* Exercise:
In the article on dying salal plants, explain why Temple argues that a bug cannot be the cause of the die-off. Answer in one to three sentences.

* Provided passage:
***
VANCOUVER ISLAND, B.C. – Catherine Temple believes that she is seeing a natural disaster unfold before her eyes.
Temple, who runs the Facebook page Go Hiking Vancouver Island, said salal plants are dying across the coast, and she warns that the implications could be far reaching.
She is sounding the alarm after seeing huge swaths of dead or dying plants during her hikes.
“Some people are saying that it’s just the dry weather,” she said. “No, I don’t agree with (them), because even along the lines of the beaches and the lakes and the streams, they’re the first ones to go. They’re really dead. So it’s everywhere.”
Salal is a staple for the deer population during the winter months, according to Temple.
“So we’re going to see deer coming into town for food,” she added. “That’s my way of looking at it, anyway. This isn’t a small thing. This is happening from Port Renfrew right up to Port Hardy, as well as I’ve heard from people on Salt Spring Island, in from Powell River, from Washington State, Quadra Island… it’s everywhere.”
Temple said it’s pretty easy to tell when a salal plant is dying: “They start to change colour. It goes lighter, and lighter, and lighter. Go into some place like Beaver Lodge here in Campbell River and it’s dead. It’s totally gone.”
Richard Hamelin, a professor of forest pathology at UBC’s Faculty of Forestry is also concerned about the hardy plant withering away and dying.
He said extreme weather events are putting stress on the salal plants.
“We’ve had severe weather events in the last year and we think it’s a combination of those unusual weather events that’s causing the mortality,” Hamelin said.
“The drought from last summer and that continued into the winter, and also this really cold snap, the polar vortex last winter.”
Temple said she first noticed the problem during a hike at Mohun Lake in Campbell River.
“And then we took a hike up at Goose Lake, and we started noticing it there, as well,” she said.
Later, during a trek around the back end of Menzies Mountain in Campbell River, she noticed a whole side hill had either dead or dying salal plants.
“That was huge,” she said. “That’s the one that I actually posted on Facebook because it was everywhere.”
The next weekend, during a hike on the Campbell River Lookout Trail, she saw more dead or dying plants.
She theorized that a weather anomaly, with huge swings below and above freezing within a couple of days, could have had a hand in killing the plants.
“The roots are very, very shallow, so it can take a certain amount (of temperature changes) but it can’t take that over and over again,” Temple said. “And because it’s so prevalent, it can’t be a bug, because it wouldn’t be on the islands, but it is.”
Temple said this is “our canary in the coal mine,” adding that salal plants provides a vapor barrier for all the mushrooms, mycelium, and fungus below them.
***
* Provided data:
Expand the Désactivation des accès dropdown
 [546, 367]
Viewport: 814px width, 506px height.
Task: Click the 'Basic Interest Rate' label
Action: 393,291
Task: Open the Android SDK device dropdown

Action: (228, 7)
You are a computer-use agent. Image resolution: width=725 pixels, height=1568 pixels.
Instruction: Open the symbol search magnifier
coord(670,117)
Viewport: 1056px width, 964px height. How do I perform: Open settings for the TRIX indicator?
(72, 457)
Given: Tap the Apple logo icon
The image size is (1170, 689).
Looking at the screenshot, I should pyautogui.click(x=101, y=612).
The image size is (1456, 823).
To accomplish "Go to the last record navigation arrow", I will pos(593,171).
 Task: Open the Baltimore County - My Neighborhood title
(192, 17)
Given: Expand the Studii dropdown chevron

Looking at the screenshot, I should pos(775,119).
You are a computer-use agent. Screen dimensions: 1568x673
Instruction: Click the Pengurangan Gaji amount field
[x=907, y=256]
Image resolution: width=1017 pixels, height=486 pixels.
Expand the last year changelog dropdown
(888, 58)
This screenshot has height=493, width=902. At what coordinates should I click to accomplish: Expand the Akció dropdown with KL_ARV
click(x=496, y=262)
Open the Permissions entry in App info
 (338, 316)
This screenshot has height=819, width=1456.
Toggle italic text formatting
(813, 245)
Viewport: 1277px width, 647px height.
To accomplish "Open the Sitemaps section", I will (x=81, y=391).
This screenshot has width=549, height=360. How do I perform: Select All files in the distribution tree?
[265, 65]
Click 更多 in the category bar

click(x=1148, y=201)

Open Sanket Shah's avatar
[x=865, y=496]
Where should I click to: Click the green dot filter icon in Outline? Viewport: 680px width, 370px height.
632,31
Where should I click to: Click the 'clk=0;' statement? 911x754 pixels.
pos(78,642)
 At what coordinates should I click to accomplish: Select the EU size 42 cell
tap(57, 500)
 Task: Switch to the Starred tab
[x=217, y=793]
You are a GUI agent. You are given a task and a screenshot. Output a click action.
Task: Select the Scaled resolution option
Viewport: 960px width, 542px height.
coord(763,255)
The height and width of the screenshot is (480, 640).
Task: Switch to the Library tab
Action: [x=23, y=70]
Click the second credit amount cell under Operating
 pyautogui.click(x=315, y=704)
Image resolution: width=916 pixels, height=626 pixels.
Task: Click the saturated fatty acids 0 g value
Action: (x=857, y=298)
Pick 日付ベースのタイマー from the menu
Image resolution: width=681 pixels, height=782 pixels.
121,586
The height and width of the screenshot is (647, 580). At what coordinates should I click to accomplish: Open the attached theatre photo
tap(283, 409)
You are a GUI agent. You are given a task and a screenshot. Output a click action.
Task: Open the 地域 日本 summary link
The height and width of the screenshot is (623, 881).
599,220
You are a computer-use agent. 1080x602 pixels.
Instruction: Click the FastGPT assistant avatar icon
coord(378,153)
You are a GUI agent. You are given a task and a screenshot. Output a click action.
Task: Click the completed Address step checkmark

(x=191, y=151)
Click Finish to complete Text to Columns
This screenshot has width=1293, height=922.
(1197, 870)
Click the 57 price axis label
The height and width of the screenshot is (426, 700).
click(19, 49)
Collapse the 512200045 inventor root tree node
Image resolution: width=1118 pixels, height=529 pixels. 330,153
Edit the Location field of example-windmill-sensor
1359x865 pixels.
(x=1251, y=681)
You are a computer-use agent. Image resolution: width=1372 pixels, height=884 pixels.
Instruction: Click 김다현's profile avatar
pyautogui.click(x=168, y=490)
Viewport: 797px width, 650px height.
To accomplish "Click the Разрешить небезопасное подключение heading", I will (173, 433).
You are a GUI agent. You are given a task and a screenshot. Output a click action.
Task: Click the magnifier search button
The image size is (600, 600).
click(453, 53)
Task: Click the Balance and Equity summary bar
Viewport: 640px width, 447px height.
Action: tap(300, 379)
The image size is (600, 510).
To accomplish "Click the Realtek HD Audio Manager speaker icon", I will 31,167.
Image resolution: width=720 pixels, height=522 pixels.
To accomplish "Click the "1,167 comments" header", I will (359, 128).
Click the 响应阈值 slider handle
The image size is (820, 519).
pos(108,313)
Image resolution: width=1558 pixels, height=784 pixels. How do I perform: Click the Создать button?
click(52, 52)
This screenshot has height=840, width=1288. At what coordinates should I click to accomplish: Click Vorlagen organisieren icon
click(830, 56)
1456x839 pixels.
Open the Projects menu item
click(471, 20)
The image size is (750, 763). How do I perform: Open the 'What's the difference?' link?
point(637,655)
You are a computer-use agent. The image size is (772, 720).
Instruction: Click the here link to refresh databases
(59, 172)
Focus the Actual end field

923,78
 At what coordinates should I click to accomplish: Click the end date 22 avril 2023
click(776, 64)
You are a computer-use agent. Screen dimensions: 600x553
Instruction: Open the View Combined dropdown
***
* Result of this task:
Temple argues that the die-off is too widespread to be caused by a bug. She notes that a bug would not be on the islands, yet the dead and dying plants are found there as well.